Premier emrpunt vert agricole au Sénégal pour renforcer l’autosuffisance
Le Sénégal marque une étape historique avec le lancement du premier Agri Green Bond du marché financier de l’Union économique et monétaire ouest-africaine (UEMOA). Porté par Swami Agri, filiale du groupe indo-sénégalais Senegindia, ce projet novateur vise à lever 30 milliards de francs CFA (FCFA) afin de financer des infrastructures durables pour le secteur agroalimentaire.
un financement innovant pour l’agriculture durable
Swami Agri, acteur majeur de l’agro-industrie au Sénégal, se tourne vers les obligations vertes pour concrétiser son ambition : réduire les pertes postrécolte et renforcer la souveraineté alimentaire. Les fonds levés serviront à l’acquisition de cinq chambres froides solaires et d’une centrale photovoltaïque, des équipements essentiels pour stabiliser les filières agricoles du pays.

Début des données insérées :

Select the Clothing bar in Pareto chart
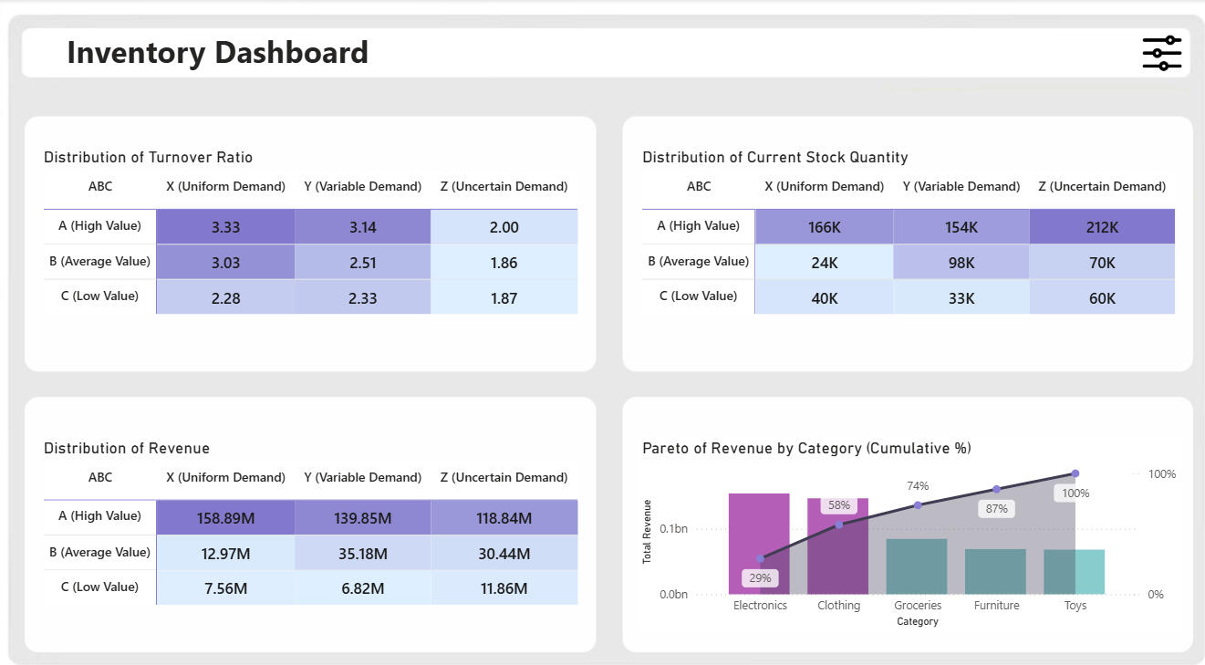 pos(837,556)
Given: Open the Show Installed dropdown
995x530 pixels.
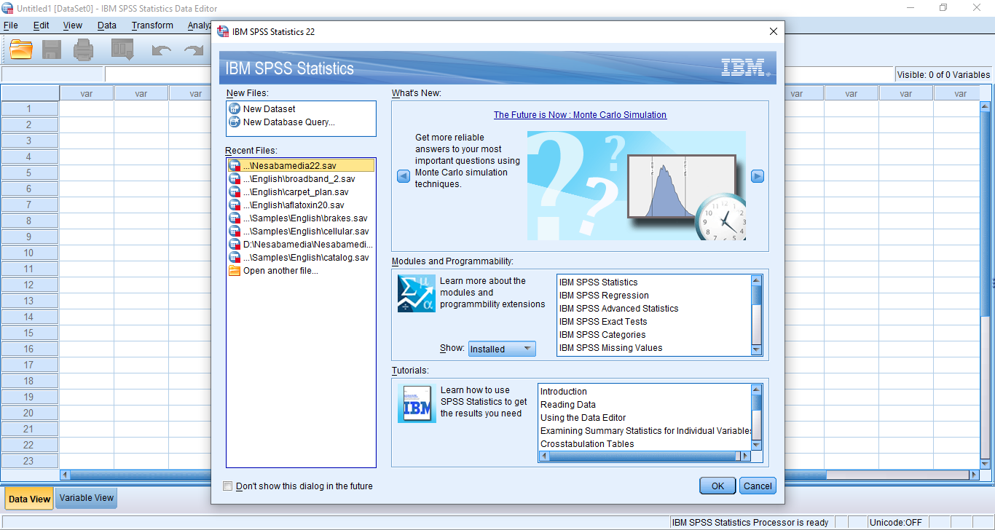Looking at the screenshot, I should tap(502, 349).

« Le stockage et la transformation des récoltes représentent un défi majeur pour notre région », explique Ababacar Diaw, directeur général d’Impaxis Securities, la banque d’affaires sénégalaise qui structure cette opération. Ces infrastructures permettront de limiter les flambées de prix et l’inflation en garantissant un approvisionnement régulier ». L’entreprise, qui produit déjà 80 % des pommes de terre et 9 % des oignons consommés localement, mise sur ces investissements pour optimiser sa chaîne de valeur.
Les résultats attendus sont significatifs : une réduction d’au moins 50 % des pertes postrécolte et une baisse de 20 à 30 % des émissions de CO₂. « C’est une avancée structurante pour l’agriculture sénégalaise », souligne le directeur général, mettant en avant l’impact sur les prix pour les consommateurs.

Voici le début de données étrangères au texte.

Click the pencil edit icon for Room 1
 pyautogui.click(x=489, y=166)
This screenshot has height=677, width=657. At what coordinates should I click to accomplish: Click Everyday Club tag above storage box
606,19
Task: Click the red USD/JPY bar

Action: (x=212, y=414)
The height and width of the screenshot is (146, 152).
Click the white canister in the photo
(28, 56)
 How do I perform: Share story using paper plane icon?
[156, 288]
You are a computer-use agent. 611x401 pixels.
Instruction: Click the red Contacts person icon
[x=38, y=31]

un marché financier en mutation
Ce Agri Green Bond s’inscrit dans une dynamique plus large, celle de l’émergence des obligations vertes en Afrique de l’Ouest. Impaxis Securities, qui a déjà structuré l’émission de 400 millions de dollars pour la Banque d’investissement et de développement de la Cédéao (BIDC) en 2024, confirme l’intérêt croissant des acteurs privés pour ces instruments financiers.
« Les entreprises agricoles peinent à accéder au crédit classique en raison des garanties exigées et des taux d’intérêt élevés », analyse Abdou Diaw, journaliste économique et enseignant au Cesti. Les marchés financiers offrent une alternative pour contourner ces obstacles ». Cependant, il souligne que des efforts restent nécessaires pour renforcer le cadre réglementaire et sensibiliser les acteurs locaux à ces nouveaux outils.
des investisseurs régionaux ciblés
La souscription de cet emprunt obligataire vert est ouverte du 30 juillet au 5 août. Destiné principalement à des investisseurs institutionnels (assureurs, caisses de retraite), des entreprises disposant de trésorerie importante et des particuliers, ce produit financier s’aligne sur les standards des obligations classiques : un coupon assorti d’un taux d’intérêt attractif.
Cette initiative illustre la volonté du Sénégal et de ses partenaires de diversifier les sources de financement pour l’agriculture, un secteur clé pour l’autosuffisance du pays. Une preuve que les acteurs privés peuvent, eux aussi, jouer un rôle central dans la transition énergétique et la sécurité alimentaire de la région.